Acompanhando a melhora do poder aquisitivo das famílias e da atividade econômica, em meio ao pagamento do auxílio emergencial e reabertura de estabelecimentos comerciais, os contratos de locação voltaram a mostrar recuperação ao longo do segundo semestre de 2020 nas quatro regiões investigadas, encerrando aquele ano com aumento de 4,08% na média nacional. No entanto, o índice mostrou novo freio no primeiro trimestre de 2021, época em que o País foi abatido pela segunda onda da covid-19. Desde então, a variação acumulada em 12 meses ensaiou retomada, voltando a perder fôlego no último semestre do ano passado, quando encerrou em trajetória declinante.
Dezembro
O Índice de Variação de Aluguéis Residenciais desacelerou de uma alta de 0,79% no mês de novembro de 2021 para elevação de 0,66% em dezembro. A taxa acumulada em 12 meses saiu de alta de 0,70% em novembro para terminar o ano de 2021 com uma queda de 0,61%.
Quanto aos resultados regionais, o Ivar desacelerou em duas das cidades de maior peso entre novembro e dezembro: São Paulo (de 0,78% para 0,48%) e Rio de Janeiro (de 1,46% para 1,03%). Por outro lado, houve avanço no ritmo de alta em Belo Horizonte (de 1,00% para 1,17%) e Porto Alegre (de 0,27% para 0,43%).
No ano de 2021, os aluguéis recuaram 1,83% em São Paulo. Houve redução também em Porto Alegre: -0,35%. A maior alta foi em Belo Horizonte, 1,46%, seguida por Rio de Janeiro, 0,46%.

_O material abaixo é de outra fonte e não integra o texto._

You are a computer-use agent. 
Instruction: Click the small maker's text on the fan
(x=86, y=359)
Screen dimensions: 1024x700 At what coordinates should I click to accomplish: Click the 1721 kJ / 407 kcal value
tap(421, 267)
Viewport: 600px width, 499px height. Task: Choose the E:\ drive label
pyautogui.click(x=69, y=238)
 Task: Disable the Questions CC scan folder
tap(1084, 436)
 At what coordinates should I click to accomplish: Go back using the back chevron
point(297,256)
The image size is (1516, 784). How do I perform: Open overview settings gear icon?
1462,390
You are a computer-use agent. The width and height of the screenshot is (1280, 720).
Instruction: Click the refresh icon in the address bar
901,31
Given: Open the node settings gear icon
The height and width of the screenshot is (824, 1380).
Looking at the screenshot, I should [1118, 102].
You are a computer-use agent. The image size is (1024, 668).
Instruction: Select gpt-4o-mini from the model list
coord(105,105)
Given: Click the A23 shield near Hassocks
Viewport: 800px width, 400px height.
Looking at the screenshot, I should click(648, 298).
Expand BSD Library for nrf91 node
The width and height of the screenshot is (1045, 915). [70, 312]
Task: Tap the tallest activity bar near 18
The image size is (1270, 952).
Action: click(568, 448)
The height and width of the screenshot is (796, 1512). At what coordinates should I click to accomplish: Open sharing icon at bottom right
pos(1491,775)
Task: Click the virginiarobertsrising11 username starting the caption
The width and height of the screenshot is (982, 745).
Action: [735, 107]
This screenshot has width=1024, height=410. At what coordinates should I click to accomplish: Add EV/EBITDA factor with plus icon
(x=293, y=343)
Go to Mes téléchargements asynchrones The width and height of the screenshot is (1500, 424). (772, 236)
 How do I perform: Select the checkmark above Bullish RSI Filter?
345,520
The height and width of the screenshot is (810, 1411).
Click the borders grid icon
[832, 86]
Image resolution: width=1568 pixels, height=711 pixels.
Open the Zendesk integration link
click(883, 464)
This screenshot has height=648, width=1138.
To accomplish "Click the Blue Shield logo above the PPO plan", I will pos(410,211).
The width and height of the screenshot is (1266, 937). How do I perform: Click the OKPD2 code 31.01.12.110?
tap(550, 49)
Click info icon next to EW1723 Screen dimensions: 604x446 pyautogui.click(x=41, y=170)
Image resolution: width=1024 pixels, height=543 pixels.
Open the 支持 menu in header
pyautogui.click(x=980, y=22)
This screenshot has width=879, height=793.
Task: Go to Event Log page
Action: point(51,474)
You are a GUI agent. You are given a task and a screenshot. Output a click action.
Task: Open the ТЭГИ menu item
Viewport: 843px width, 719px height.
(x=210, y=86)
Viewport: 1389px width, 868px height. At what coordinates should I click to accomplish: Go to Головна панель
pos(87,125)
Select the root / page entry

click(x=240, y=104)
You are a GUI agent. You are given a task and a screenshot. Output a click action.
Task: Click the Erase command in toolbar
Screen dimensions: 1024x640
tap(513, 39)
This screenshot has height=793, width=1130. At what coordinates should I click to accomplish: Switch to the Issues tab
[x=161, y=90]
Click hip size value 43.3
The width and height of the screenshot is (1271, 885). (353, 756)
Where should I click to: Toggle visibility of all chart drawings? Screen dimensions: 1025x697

Os pesquisadores do Ibre/FGV ressaltam que os aumentos de preços de itens inegociáveis para a população, como energia elétrica, alimentos e combustíveis, ainda prejudicam a capacidade de pagamento das famílias, ao mesmo tempo em que a geração de vagas no mercado de trabalho não tem levado a uma melhora na massa de rendimentos disponíveis.
A inflação elevada reduz a renda familiar, que também é pressionada pela apatia da atividade econômica e pelo alto índice de desemprego, enumera Braz. “Se a população não tem renda para pagar o aluguel, é provável que os contratos fiquem mais estáveis”, explica.
Mudança na coleta de dados
O Índice de Variação de Aluguéis Residenciais (Ivar) passa a medir mensalmente a evolução dos valores de aluguéis residenciais em quatro das principais capitais brasileiras com base em informações anonimizadas de contratos de locação de longo prazo obtidas pelo Ibre/FGV com empresas administradoras de imóveis e entidades de classe. Até então, os preços dos aluguéis residenciais eram apurados pela FGV tendo como base anúncios de locação.
A mudança na coleta dos dados explica as diferenças dos resultados do Ivar em relação aos outros índices que medem a evolução dos aluguéis residenciais no Brasil. No Índice Nacional de Preços ao Consumidor Amplo – 15 (IPCA-15), apurado pelo Instituto Brasileiro de Geografia e Estatística (IBGE), o subitem aluguel residencial teve um aumento de 6,98% no ano de 2021, enquanto que no Índice de Preços ao Consumidor Semanal (IPC-S, do Ibre/FGV) a alta foi de 4,45%.
“O proprietário coloca (o imóvel) no mercado, mantém aquele valor anunciado por um tempo, mas muitas vezes acaba fechando por um preço menor. A mesma coisa acontece no mercado de compra e venda”, justificou Aloisio Campelo Júnior, superintendente de Estatísticas Públicas do Ibre/FGV.
O novo índice coletará informações de cerca de 10 mil contratos por mês. A FGV tem intenção de incluir mais capitais no cálculo, mas ainda não obteve dados em quantidade e regularidade suficientes para a produção de estatísticas confiáveis, justificou Picchetti.
A próxima divulgação do Ivar, referente a janeiro, ocorrerá em 10 de fevereiro de 2022.